Oil bounces back on market rally and Chinese rate cut


(MENAFN- ProactiveInvestors)Oil prices bounced back modestly on Tuesday as stock markets lifted and China's central bank cut the country's cost of borrowing. The prices per barrel of Brent crude and US West Texas Intermediate both rose more than 2% amid a equity market rally after Monday's rout. BP (LON:BP.) rose 3.25p to 334.3p Royal Dutch Shell (LON:RDSB) gained 25p to 1611p and BG Group (LON:BG.) inflated 22.8p to 953.8p. News that the People's Bank of China had cut its benchmark interest rate by 0.25% alongside a 0.5% slash to the reserve requirement ratio provided a boost. Better-than-expected flash services US PMI data and a 7-month high in consumer confidence triggering hopes of higher demand may also have helped.

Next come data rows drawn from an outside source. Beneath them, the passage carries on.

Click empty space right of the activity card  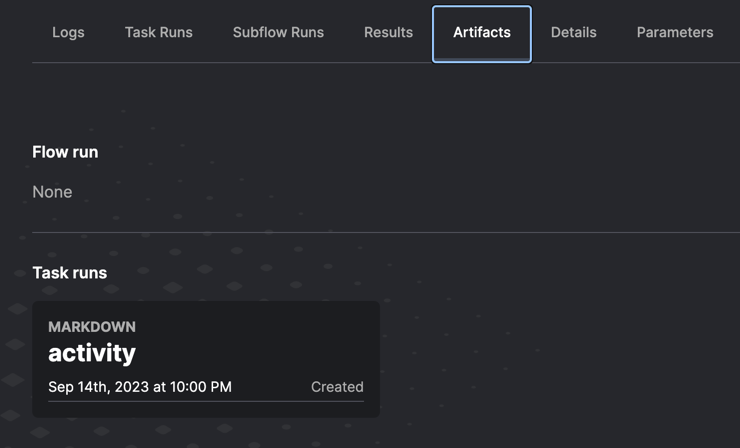[x=557, y=359]
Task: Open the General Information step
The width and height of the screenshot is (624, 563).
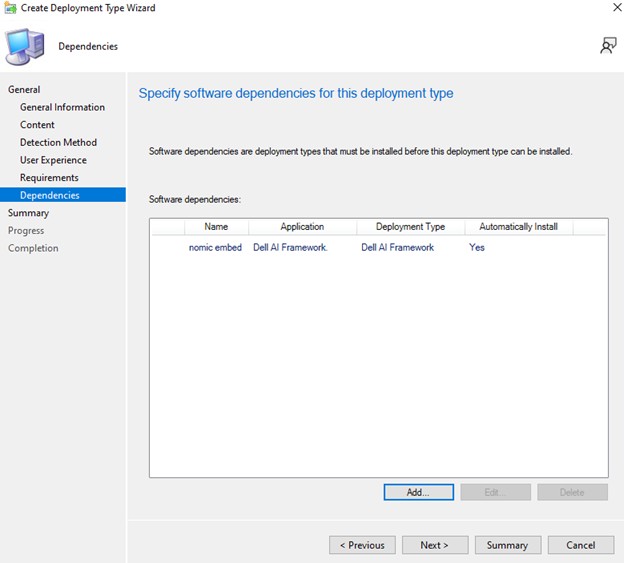Action: (x=62, y=107)
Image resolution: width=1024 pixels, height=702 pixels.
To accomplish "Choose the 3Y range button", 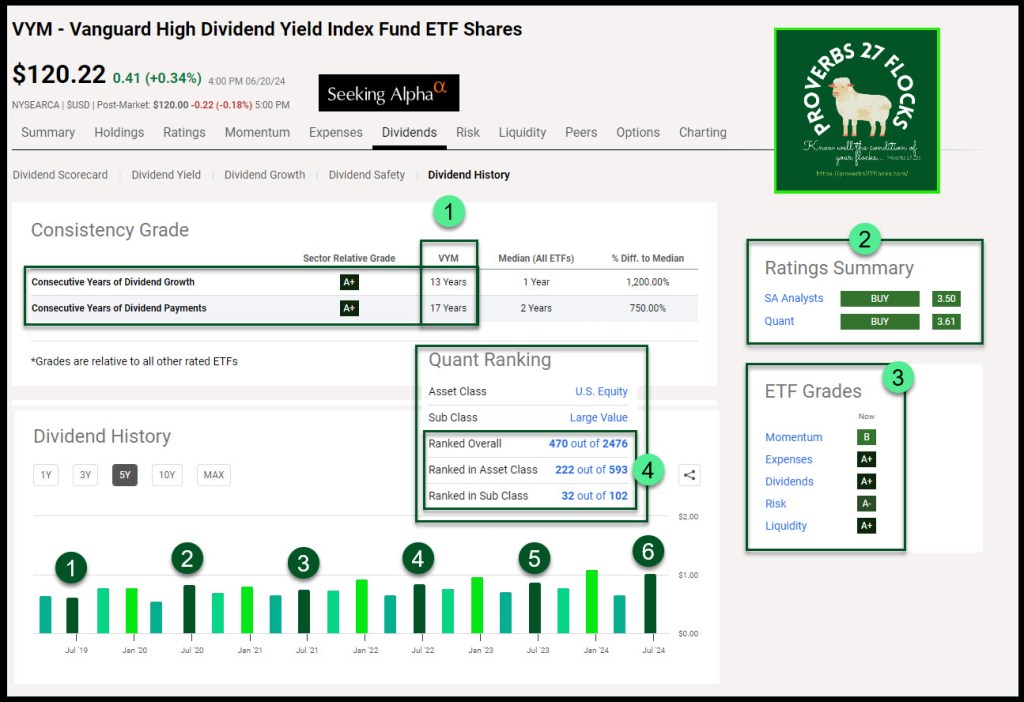I will [x=85, y=475].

The rebound came after oil prices hit six-year lows on Monday following Iran's pledge to open the taps in the wake of a Western plan to lift sanctions.  Chief market analyst at CMC Markets Michael Hewson said: "While today's rebound is welcome it doesn't in any way mean that we've hit the base we'll need to see further evidence of that in the coming days." News of the Chinese rate cut and positive US economic data helped traders to shrug off warnings that oil cartel OPEC may keep production at current levels. Capital Economics analysts said in a note: "We think OPEC will remain steadfast in its policy of maintaining high output despite the renewed slump in oil prices and the potential return of exports from Iran. "The core Gulf members of the cartel are in a strong enough financial position to weather an extended period of lower oil prices. "What's more lower prices now should boost global economic growth and demand as well as curtailing alternative sources of production not least US shale which should lead to higher prices in the future."